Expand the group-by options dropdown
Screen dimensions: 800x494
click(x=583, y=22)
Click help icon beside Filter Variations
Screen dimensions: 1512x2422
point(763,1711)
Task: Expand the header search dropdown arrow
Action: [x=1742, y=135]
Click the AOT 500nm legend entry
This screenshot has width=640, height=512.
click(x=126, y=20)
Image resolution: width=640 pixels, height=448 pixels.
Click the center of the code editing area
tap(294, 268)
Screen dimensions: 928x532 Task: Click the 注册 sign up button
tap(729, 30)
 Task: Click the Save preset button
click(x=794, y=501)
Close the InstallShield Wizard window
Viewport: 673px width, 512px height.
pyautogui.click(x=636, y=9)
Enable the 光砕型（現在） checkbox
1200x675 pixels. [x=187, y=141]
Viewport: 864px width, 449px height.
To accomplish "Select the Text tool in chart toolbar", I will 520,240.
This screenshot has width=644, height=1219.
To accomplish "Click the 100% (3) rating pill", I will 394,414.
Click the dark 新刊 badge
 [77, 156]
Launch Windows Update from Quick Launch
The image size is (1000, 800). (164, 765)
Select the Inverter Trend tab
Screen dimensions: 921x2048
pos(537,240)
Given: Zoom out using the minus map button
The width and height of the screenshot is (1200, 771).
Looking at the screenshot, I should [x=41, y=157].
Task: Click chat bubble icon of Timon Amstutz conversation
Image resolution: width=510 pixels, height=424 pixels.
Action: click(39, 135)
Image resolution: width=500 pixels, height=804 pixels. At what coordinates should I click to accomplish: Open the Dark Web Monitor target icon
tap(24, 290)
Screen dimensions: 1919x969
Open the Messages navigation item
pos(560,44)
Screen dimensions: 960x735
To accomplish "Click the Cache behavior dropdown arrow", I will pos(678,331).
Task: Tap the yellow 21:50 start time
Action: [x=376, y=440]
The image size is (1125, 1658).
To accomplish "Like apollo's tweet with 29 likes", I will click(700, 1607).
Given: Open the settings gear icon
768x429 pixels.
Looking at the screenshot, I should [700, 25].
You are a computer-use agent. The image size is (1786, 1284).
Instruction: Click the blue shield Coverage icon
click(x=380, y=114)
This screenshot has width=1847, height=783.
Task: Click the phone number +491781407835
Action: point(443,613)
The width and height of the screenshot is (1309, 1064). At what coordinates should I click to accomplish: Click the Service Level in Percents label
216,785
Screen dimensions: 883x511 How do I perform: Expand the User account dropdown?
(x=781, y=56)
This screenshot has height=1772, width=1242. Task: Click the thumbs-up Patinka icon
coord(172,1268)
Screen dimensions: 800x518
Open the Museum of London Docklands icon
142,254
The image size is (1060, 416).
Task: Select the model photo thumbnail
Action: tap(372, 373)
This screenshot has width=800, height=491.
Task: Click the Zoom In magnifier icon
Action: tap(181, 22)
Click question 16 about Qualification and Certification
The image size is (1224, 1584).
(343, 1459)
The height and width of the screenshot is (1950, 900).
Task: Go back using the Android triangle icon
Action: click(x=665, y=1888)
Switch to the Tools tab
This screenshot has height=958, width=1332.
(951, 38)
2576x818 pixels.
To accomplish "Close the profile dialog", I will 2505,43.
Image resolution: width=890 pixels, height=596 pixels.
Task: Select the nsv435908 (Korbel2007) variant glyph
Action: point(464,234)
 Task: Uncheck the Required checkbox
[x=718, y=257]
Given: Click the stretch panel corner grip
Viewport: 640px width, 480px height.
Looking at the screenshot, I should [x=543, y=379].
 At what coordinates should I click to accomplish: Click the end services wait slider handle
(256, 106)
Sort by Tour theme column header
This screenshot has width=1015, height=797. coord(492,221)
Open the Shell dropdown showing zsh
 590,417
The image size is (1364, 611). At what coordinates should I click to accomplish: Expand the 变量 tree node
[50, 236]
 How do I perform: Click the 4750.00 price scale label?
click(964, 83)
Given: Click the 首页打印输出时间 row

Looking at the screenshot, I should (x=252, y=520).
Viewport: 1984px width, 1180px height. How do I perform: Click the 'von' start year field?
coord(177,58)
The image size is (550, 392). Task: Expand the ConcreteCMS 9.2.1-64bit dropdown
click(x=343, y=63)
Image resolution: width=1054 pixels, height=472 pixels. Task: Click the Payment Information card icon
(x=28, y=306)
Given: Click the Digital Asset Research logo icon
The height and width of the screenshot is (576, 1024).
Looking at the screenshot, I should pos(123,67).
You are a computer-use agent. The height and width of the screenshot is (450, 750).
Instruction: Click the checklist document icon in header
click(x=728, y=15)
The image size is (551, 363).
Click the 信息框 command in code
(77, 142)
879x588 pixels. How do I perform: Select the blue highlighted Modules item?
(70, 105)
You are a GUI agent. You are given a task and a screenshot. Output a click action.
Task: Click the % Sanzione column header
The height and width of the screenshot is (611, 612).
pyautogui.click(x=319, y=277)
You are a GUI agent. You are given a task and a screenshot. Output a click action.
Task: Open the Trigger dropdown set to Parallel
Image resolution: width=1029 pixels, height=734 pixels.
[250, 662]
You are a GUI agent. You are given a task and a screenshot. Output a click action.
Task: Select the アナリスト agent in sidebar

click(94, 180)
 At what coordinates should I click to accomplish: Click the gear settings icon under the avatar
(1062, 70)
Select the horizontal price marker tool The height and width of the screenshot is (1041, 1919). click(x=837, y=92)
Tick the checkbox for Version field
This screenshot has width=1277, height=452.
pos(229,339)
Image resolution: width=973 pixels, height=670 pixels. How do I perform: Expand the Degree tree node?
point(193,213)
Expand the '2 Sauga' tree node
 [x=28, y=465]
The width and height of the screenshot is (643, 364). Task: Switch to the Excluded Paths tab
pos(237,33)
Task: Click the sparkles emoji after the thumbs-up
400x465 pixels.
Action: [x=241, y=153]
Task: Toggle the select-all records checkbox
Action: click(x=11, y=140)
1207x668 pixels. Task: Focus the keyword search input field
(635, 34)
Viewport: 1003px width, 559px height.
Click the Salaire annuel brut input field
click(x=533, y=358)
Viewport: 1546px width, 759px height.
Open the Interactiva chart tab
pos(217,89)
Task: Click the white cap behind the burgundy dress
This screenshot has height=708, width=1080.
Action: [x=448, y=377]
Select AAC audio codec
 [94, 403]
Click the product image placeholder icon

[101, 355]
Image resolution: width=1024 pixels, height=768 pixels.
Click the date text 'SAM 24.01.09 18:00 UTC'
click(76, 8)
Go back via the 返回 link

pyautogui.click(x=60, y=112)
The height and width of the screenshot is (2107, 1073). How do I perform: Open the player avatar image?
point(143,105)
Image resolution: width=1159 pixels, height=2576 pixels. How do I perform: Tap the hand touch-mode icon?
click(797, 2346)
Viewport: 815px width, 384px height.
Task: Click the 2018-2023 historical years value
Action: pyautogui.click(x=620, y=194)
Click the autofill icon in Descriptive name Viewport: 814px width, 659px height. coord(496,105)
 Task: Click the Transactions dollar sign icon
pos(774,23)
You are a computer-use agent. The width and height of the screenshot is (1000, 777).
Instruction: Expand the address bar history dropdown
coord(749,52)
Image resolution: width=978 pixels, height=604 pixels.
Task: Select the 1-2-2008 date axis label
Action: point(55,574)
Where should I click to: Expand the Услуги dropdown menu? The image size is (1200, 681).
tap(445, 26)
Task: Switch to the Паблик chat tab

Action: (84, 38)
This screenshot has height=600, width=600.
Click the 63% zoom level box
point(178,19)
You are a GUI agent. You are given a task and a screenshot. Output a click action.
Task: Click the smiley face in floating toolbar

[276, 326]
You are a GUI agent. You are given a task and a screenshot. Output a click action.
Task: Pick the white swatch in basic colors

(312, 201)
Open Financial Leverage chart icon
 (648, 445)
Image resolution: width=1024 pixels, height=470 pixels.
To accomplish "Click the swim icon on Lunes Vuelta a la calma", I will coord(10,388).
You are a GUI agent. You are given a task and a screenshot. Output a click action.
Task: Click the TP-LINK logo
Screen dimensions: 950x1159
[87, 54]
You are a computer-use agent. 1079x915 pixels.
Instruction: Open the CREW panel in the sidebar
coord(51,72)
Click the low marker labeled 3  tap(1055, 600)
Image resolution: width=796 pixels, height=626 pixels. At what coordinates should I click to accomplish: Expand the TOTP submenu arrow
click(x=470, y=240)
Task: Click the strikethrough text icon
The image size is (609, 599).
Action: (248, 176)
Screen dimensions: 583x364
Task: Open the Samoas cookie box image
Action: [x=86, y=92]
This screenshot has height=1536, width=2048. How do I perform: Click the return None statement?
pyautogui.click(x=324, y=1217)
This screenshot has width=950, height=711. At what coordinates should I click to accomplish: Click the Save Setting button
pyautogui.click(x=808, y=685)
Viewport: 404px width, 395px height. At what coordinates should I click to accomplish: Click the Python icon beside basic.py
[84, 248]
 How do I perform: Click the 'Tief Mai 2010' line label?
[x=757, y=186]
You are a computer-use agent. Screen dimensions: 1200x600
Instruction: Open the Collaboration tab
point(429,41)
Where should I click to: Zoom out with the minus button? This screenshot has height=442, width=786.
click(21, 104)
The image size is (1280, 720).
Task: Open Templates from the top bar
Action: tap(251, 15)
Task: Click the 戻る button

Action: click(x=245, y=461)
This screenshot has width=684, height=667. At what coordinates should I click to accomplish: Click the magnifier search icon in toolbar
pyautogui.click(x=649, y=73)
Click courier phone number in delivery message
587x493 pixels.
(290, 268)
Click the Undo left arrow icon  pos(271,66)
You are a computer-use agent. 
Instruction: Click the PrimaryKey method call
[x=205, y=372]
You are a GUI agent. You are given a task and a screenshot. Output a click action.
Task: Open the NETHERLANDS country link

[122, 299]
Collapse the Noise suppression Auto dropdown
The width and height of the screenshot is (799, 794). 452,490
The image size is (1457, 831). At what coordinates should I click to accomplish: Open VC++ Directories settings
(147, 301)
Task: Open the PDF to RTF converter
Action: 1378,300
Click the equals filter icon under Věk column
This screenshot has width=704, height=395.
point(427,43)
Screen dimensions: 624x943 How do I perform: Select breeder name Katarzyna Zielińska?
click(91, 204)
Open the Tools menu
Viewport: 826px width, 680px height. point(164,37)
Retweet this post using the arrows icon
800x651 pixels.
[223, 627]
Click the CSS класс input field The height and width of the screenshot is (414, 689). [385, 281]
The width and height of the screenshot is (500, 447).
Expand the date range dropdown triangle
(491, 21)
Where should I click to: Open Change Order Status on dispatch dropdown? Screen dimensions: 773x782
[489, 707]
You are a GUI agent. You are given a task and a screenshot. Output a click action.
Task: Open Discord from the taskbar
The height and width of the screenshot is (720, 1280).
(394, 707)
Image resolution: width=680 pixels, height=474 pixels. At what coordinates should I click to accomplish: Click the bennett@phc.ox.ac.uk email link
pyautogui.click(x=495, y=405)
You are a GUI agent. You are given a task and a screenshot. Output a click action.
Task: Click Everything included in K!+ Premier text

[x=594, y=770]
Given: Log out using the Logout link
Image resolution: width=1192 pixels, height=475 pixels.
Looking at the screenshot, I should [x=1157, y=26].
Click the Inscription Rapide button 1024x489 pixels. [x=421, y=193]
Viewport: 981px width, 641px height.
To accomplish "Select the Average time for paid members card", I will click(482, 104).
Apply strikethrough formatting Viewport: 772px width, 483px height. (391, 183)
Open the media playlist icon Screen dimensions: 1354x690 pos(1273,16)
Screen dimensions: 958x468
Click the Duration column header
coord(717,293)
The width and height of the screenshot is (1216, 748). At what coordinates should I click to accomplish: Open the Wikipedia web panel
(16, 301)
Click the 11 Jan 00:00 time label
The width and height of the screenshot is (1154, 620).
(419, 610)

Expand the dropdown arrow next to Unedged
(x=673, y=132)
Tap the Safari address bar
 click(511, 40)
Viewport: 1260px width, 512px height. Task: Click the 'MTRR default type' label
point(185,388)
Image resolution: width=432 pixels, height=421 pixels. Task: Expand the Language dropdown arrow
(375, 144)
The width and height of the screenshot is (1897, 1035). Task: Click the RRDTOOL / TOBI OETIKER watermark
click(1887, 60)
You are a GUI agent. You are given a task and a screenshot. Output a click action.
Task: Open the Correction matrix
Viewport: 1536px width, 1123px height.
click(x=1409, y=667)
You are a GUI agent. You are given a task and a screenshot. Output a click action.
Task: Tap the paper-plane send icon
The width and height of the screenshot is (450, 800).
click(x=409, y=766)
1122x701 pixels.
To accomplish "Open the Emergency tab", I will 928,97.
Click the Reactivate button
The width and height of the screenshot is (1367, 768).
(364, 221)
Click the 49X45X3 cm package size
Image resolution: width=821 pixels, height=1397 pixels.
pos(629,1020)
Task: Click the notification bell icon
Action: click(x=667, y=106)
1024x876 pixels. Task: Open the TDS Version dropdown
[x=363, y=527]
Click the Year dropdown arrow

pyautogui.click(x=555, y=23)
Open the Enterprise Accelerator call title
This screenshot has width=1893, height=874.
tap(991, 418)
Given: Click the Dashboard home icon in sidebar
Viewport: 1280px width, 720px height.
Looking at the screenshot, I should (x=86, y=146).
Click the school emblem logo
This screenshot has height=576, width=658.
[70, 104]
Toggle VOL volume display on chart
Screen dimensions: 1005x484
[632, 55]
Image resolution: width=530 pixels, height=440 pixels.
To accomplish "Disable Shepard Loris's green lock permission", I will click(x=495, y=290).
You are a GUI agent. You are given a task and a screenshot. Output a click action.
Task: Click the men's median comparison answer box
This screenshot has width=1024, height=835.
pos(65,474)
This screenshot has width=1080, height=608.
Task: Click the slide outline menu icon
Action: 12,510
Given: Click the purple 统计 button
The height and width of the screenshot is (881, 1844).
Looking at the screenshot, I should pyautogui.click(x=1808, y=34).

Your task —
Of the lines above, extract only those from the line with "Instruction: Open the Collaboration tab" to the line with "Click the CSS", both included, exactly as written.

Result —
Instruction: Open the Collaboration tab
point(429,41)
Where should I click to: Zoom out with the minus button? This screenshot has height=442, width=786.
click(21, 104)
The image size is (1280, 720).
Task: Open Templates from the top bar
Action: tap(251, 15)
Task: Click the 戻る button

Action: click(x=245, y=461)
This screenshot has width=684, height=667. At what coordinates should I click to accomplish: Click the magnifier search icon in toolbar
pyautogui.click(x=649, y=73)
Click courier phone number in delivery message
587x493 pixels.
(290, 268)
Click the Undo left arrow icon  pos(271,66)
You are a computer-use agent. 
Instruction: Click the PrimaryKey method call
[x=205, y=372]
You are a GUI agent. You are given a task and a screenshot. Output a click action.
Task: Open the NETHERLANDS country link

[122, 299]
Collapse the Noise suppression Auto dropdown
The width and height of the screenshot is (799, 794). 452,490
The image size is (1457, 831). At what coordinates should I click to accomplish: Open VC++ Directories settings
(147, 301)
Task: Open the PDF to RTF converter
Action: 1378,300
Click the equals filter icon under Věk column
This screenshot has width=704, height=395.
point(427,43)
Screen dimensions: 624x943 How do I perform: Select breeder name Katarzyna Zielińska?
click(91, 204)
Open the Tools menu
Viewport: 826px width, 680px height. point(164,37)
Retweet this post using the arrows icon
800x651 pixels.
[223, 627]
Click the CSS класс input field The height and width of the screenshot is (414, 689). [385, 281]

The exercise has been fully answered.